Assignment :: Every line in the data below from the one containing "Сбросить (206, 1846)" down to the one containing "Вход (787, 8)", both included, must be retyped exactly; no other line is to appear.

........

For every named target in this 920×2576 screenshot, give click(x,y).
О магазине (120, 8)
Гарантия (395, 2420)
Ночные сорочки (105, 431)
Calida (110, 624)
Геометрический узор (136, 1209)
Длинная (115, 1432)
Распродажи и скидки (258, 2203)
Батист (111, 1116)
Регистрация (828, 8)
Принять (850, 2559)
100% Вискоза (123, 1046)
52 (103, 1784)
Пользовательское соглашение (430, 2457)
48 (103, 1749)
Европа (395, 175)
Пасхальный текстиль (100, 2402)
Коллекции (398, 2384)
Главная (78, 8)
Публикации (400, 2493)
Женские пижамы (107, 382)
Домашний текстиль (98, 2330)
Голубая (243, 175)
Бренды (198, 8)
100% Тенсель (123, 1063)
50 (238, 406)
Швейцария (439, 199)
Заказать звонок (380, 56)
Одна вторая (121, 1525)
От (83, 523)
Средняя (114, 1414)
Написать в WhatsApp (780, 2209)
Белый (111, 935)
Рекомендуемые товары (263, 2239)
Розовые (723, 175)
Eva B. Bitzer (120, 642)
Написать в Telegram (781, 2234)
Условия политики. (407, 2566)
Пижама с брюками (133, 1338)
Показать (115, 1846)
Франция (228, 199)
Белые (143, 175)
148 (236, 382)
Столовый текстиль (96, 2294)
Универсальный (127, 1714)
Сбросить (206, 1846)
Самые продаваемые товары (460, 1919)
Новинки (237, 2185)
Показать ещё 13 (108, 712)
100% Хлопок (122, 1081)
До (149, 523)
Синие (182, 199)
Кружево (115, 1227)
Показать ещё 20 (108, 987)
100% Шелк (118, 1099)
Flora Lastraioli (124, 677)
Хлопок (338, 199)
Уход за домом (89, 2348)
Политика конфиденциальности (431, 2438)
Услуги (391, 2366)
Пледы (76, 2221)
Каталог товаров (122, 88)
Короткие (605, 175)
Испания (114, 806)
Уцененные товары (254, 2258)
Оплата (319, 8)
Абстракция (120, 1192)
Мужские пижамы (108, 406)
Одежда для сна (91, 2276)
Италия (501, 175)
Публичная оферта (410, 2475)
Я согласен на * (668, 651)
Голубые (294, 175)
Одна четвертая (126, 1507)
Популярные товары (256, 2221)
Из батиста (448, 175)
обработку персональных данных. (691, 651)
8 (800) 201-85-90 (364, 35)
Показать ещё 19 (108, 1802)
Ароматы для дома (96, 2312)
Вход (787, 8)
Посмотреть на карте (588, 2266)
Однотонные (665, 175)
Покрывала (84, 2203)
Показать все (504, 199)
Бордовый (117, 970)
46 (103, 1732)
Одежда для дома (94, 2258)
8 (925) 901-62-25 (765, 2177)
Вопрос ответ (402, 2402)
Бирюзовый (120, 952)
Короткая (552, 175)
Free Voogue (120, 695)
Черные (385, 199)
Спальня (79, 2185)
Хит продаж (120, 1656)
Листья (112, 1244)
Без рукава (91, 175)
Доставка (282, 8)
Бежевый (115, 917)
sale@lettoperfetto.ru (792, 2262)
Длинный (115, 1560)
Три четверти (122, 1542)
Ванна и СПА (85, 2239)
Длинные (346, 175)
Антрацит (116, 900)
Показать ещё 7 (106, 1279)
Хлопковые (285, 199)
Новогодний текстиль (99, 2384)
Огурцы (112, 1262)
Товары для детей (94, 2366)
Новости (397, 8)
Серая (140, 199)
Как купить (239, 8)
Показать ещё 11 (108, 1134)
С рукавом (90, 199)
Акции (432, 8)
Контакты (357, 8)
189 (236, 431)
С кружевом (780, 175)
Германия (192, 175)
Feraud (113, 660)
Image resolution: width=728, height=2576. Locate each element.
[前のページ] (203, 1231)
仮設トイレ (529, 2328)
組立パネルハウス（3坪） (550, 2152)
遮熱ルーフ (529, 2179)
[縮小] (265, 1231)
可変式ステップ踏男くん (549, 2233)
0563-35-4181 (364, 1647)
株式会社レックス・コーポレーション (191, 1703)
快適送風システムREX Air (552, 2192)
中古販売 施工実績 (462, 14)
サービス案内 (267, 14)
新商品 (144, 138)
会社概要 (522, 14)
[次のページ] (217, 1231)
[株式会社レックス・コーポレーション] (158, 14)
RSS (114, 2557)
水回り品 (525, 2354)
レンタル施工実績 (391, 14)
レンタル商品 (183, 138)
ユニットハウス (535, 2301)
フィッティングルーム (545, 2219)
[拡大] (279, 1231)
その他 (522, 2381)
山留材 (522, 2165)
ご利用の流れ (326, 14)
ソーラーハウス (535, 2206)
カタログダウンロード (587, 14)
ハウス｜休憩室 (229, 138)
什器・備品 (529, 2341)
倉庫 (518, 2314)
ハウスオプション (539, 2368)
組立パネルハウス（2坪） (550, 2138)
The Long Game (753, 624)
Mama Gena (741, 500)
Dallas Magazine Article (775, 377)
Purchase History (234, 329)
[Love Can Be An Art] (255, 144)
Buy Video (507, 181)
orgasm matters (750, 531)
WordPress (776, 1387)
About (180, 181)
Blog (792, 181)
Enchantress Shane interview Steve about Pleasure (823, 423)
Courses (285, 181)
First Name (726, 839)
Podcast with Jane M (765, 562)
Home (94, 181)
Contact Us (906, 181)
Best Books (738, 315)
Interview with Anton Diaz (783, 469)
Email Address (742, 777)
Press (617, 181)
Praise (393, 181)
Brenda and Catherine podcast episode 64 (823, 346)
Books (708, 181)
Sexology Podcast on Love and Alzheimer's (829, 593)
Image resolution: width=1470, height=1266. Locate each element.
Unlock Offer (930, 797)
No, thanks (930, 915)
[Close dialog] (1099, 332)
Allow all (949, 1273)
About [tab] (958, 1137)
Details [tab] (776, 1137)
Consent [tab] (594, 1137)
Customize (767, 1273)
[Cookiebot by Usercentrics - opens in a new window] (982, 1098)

........

Answer to the problem ::
Сбросить (206, 1846)
Самые продаваемые товары (460, 1919)
Новинки (237, 2185)
Показать ещё 13 (108, 712)
100% Хлопок (122, 1081)
До (149, 523)
Синие (182, 199)
Кружево (115, 1227)
Показать ещё 20 (108, 987)
100% Шелк (118, 1099)
Flora Lastraioli (124, 677)
Хлопок (338, 199)
Уход за домом (89, 2348)
Политика конфиденциальности (431, 2438)
Услуги (391, 2366)
Пледы (76, 2221)
Каталог товаров (122, 88)
Короткие (605, 175)
Испания (114, 806)
Уцененные товары (254, 2258)
Оплата (319, 8)
Абстракция (120, 1192)
Мужские пижамы (108, 406)
Одежда для сна (91, 2276)
Италия (501, 175)
Публичная оферта (410, 2475)
Я согласен на * (668, 651)
Голубые (294, 175)
Одна четвертая (126, 1507)
Популярные товары (256, 2221)
Из батиста (448, 175)
обработку персональных данных. (691, 651)
8 (800) 201-85-90 (364, 35)
Показать ещё 19 (108, 1802)
Ароматы для дома (96, 2312)
Вход (787, 8)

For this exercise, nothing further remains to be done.